Fast ONNX-based text, image, and sparse embeddings for Python. 5-8x faster than fastembed.

Project description

libembedding

Fast ONNX-based text, image, and sparse embeddings for Python. 5-8x faster than fastembed with 3.5x less memory.

Built on a C/C++ backend using ONNX Runtime, exposed to Python via zero-overhead cffi bindings.
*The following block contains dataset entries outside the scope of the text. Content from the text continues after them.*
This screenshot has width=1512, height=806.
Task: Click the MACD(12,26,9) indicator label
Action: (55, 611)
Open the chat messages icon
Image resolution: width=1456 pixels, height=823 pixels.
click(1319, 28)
Supports 44 text embedding models, 5 image models, 2 sparse models, and 4 rerankers with automatic model downloading from HuggingFace Hub.

Installation

pip install libembedding

Requirements: ONNX Runtime must be installed on your system.

# macOS
brew install onnxruntime

# Ubuntu/Debian
apt install libonnxruntime-dev

# Or set ONNXRUNTIME_ROOT to your installation path

Quick Start

Text Embeddings

from libembedding import TextEmbedding

model = TextEmbedding("BAAI/bge-small-en-v1.5")
embeddings = model.embed(["Hello world", "How are you?"])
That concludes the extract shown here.